-- Start Information shown --

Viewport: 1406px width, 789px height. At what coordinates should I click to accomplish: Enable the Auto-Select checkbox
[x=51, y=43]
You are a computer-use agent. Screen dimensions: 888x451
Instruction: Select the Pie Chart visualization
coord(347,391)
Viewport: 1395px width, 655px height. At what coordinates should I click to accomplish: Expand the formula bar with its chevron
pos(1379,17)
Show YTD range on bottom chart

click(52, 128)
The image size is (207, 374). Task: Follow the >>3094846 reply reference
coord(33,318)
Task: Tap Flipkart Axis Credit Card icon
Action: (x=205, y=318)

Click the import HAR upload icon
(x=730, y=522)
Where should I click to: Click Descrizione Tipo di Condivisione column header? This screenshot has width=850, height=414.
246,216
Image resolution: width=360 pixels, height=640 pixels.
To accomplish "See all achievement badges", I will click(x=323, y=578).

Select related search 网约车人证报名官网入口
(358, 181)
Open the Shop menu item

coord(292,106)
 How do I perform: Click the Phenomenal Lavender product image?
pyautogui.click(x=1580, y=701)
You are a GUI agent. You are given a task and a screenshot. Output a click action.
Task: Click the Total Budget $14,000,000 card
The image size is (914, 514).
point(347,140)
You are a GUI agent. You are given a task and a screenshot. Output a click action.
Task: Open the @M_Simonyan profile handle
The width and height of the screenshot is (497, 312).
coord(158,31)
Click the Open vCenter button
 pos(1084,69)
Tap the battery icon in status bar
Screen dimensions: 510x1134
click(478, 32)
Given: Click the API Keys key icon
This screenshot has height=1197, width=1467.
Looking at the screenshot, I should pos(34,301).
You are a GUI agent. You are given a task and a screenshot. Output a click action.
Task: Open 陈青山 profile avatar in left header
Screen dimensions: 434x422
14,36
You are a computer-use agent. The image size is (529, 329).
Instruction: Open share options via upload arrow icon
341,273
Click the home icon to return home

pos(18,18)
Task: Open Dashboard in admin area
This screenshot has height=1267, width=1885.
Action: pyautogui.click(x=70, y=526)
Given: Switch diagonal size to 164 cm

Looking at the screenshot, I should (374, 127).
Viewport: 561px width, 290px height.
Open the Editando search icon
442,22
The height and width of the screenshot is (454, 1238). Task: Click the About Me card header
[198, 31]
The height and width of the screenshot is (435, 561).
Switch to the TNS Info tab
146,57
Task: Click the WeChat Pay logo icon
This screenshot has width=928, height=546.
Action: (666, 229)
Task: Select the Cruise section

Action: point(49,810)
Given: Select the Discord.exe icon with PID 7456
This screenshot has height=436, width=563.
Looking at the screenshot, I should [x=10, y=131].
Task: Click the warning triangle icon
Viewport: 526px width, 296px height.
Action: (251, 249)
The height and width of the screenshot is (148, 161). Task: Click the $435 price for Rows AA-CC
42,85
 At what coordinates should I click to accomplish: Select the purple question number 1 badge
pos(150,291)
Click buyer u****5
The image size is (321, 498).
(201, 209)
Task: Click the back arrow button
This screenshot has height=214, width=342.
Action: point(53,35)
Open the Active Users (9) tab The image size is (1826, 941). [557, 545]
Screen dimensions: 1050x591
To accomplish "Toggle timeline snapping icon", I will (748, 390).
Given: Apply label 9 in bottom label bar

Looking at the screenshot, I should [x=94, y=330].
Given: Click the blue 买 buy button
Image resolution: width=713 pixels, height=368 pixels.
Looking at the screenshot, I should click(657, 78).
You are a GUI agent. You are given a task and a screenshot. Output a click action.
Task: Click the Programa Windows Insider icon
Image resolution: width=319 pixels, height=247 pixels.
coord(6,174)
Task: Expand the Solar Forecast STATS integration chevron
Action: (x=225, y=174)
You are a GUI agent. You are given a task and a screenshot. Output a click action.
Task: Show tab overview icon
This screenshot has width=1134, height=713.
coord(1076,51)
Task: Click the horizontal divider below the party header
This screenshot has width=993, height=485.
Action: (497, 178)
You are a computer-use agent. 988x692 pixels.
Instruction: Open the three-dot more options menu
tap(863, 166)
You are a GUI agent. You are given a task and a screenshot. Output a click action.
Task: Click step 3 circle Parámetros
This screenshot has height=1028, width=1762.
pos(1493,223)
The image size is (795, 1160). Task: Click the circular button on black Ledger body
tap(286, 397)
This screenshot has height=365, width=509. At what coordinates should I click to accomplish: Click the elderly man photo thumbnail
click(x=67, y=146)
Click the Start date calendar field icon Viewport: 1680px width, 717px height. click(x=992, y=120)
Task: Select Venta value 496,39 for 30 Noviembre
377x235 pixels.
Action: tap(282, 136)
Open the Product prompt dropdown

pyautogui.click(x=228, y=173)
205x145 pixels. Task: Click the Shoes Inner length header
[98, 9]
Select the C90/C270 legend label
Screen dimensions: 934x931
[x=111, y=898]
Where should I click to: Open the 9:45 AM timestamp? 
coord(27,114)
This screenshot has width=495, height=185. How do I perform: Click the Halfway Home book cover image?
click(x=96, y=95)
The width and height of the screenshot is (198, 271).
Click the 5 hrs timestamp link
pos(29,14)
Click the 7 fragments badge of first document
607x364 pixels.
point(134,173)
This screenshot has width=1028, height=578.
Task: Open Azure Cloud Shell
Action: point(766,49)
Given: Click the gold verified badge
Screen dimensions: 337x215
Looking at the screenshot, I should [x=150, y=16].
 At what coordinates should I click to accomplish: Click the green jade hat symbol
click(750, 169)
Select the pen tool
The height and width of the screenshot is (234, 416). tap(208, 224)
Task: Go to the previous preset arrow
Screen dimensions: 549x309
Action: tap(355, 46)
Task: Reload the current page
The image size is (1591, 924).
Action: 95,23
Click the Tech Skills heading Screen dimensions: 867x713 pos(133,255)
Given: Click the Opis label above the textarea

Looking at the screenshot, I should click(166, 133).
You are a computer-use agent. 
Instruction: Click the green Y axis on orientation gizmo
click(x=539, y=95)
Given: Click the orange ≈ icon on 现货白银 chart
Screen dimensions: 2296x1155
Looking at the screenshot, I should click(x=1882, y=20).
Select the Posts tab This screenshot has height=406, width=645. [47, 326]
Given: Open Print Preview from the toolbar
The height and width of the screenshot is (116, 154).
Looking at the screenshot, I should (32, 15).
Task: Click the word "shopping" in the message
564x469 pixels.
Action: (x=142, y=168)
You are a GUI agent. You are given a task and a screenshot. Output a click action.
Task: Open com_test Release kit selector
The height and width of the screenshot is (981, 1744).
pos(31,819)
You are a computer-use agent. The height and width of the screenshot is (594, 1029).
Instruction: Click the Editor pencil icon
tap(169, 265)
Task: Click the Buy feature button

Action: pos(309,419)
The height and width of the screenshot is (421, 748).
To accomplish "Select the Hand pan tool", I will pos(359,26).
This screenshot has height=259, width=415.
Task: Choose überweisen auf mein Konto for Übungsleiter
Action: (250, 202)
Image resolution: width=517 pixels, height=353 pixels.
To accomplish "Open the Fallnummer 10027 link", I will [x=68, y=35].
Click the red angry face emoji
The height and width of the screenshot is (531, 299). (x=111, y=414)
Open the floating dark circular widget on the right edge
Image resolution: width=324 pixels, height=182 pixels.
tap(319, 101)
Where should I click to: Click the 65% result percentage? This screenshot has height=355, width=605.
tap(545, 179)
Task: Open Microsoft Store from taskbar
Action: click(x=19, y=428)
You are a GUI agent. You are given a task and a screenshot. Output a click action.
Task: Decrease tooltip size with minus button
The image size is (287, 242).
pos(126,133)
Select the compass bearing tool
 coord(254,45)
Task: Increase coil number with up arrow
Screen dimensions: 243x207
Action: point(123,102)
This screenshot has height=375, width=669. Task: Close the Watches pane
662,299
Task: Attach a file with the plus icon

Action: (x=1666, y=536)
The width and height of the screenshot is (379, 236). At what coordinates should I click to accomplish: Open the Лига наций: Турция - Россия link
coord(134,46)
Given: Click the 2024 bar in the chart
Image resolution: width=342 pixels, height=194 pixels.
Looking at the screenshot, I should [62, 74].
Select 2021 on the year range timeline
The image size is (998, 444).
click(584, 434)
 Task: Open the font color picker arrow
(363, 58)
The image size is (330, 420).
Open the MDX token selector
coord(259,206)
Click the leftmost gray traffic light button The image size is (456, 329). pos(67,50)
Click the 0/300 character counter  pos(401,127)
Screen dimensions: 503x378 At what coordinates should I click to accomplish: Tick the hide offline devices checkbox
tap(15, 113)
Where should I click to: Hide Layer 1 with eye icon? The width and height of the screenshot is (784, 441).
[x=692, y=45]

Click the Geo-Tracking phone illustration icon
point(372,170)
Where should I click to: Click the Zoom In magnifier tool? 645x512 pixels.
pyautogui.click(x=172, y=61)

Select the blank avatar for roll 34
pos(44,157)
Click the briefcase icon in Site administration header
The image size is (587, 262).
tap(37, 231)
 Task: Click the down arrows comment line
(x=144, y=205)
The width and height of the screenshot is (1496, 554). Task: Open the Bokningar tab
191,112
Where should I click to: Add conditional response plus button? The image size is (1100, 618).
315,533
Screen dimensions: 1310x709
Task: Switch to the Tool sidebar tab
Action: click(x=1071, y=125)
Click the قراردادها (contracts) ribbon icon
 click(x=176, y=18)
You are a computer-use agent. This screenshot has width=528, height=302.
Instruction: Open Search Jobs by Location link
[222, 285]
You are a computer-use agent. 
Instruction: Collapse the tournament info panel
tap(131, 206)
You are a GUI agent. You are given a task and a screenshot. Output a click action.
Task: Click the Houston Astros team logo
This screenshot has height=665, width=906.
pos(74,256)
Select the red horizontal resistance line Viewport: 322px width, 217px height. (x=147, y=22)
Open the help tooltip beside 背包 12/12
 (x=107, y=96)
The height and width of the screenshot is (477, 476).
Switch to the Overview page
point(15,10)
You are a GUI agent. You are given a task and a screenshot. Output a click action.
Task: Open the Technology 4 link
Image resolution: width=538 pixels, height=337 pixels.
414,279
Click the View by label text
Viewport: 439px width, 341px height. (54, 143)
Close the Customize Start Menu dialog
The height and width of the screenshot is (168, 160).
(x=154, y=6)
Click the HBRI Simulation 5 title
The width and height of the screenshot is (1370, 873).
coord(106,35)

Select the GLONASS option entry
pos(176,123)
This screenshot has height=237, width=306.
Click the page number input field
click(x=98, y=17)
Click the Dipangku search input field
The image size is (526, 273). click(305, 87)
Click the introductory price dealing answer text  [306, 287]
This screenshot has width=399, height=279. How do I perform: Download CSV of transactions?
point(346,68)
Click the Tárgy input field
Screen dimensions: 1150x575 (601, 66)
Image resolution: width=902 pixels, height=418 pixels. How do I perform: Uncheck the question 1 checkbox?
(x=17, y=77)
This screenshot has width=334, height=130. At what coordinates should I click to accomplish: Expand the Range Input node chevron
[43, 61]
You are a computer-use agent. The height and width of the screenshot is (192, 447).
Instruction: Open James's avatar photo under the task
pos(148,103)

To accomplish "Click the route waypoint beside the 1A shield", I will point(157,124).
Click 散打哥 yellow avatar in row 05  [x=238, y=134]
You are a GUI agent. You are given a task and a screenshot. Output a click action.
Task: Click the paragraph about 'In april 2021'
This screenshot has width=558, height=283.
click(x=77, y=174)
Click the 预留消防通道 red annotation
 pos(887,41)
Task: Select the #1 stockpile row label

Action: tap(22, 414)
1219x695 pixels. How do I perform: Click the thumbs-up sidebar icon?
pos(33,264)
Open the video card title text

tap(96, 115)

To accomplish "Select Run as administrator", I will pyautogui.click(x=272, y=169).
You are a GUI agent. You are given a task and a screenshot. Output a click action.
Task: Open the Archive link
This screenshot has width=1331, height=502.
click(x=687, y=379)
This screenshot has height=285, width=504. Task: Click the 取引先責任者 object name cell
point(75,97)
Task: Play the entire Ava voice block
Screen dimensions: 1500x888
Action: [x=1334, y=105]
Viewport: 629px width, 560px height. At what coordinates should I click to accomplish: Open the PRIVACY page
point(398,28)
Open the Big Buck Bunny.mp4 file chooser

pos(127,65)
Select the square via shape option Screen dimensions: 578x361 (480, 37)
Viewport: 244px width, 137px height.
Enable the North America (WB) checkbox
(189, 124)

-- End Information shown --

Exercise instructions: Present the part of the listing that begins with the line containing "is (192, 447)." and ends with the line containing "Click 散打哥 yellow" as a numbered list, omitting any blank lines.

Written response:
1. You are a computer-use agent. The height and width of the screenshot is (192, 447).
2. Instruction: Open James's avatar photo under the task
3. pos(148,103)
4. To accomplish "Click the route waypoint beside the 1A shield", I will point(157,124).
5. Click 散打哥 yellow avatar in row 05  [x=238, y=134]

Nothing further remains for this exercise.